Now as I say that, I’d like for us to meditate on that mission a bit today, and to do so in view of this passage by applying it to three areas: that mission of the Church broadly for the individual Christian; that mission of the Church in light of the Office of the Ministry; and that mission in light of this Word of God.
So first, the mission of the Church broadly for the individual Christian. I already made the point the Church’s mission is this forgiveness of sins and the bringing of people into the Ark of the Church by that forgiveness, but what does this mean for you? There has been a strong push for individual missions over the past couple of centuries in such a way as to make you the individual Christian the one responsible for the perpetuation of the Church. It’s your job to go out there and get people in here. Is that a right understanding? When Jesus calls Peter to become a fisher of men, is He saying that you, Christian, are also that fisher? I think we have to be nuanced about how we understand that. Why? Well, I think when we misunderstand this call it can lead to us feeling so much pressure to bring people in that we are misled to think that the Church then must accommodate whatever perceived changes are needed to make the Church more appealing.
So, how should we begin with thinking about this? First, who brings people into the fellowship of Christ’s Church? Do you? Do I as the pastor? Do those people do it on their own?
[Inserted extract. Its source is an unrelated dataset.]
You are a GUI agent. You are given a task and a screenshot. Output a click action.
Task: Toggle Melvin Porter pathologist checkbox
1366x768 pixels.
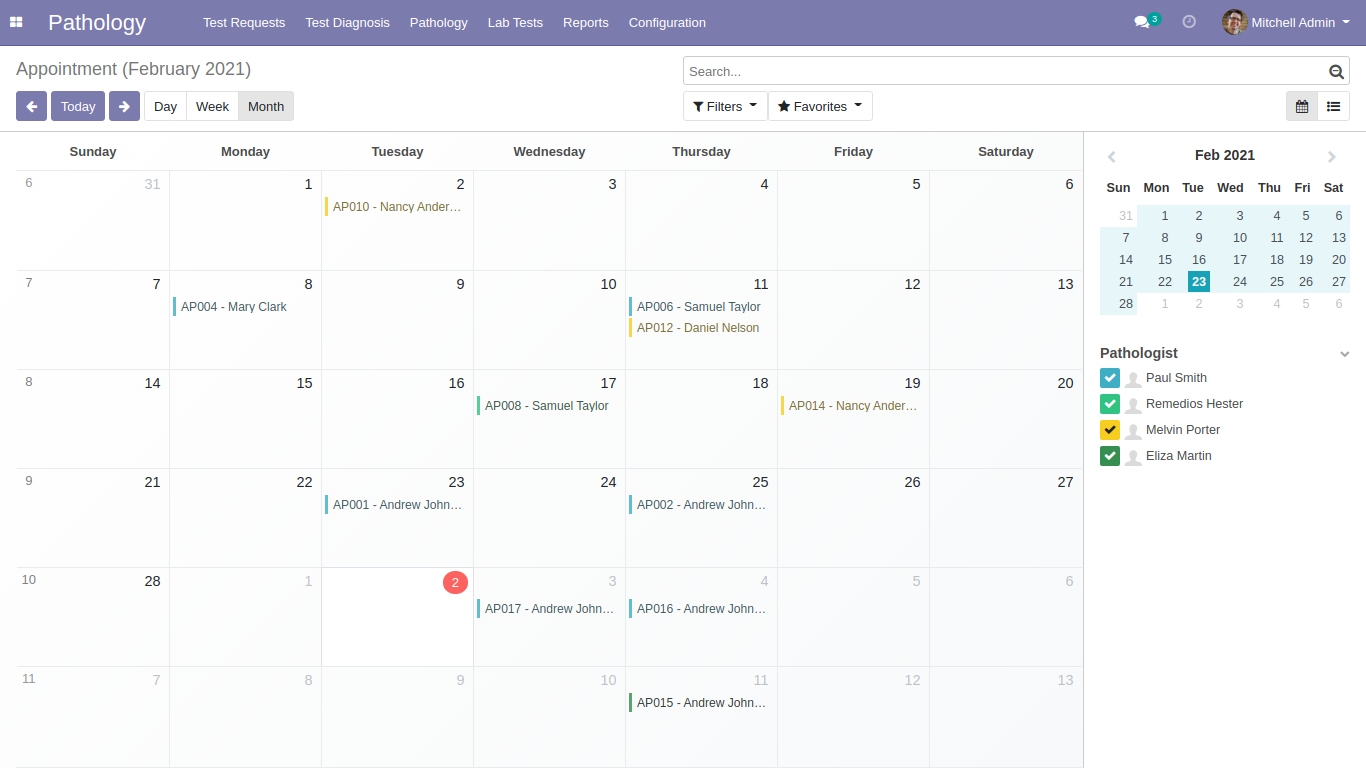[1110, 430]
Well, we could get into all kinds of language about instrumental causes and efficient causes and that sort of thing, but let’s keep it simple. Who brings people into the Church? The Holy Spirit does. It’s His job, right? He’s the One who creates faith, He’s the One who sustains it. He’s the One who does the work. Now, how does He do that? How is faith created? Where does He promise to create faith? By the Word and Sacraments, right? By the Word in the Scriptures, by the Word proclaimed, by the Word attached to the waters of baptism. As I always say, you want to be sure you have the Holy Spirit, you look there.
So what does that mean for you in terms of the mission of the Church? It means that you certainly have a duty to live faithfully as a Christian. It means that you have the call to live according to God’s commands—which we’ll talk more about next week as well. But you have that duty, not in light of the mission of the Church per se, but because you’re a Christian. However, those commands include the Second Commandment. Which one’s that? Do not misuse the Name of the Lord Your God. That means, in part, that you are called to know what the Word says so that you can speak rightly about who this God is. As Peter says it, always be prepared to make a defense to anyone who asks you for a reason for the hope that is in you. You don’t have to be a professional theologian, but you should be a theologian and confess that faith, know why you believe what you believe. And love your neighbor as the last seven commandments tell you, first of all just because God has loved you, but also so that in that love you might have the chance to give the greatest gift of all, the hearing of the forgiveness of their sins in Christ. That’s your job. That’s it. You don’t have to make it super fancy. Like I said, you don’t have to be as articulate about it as a theology professor, but know it so you can speak it.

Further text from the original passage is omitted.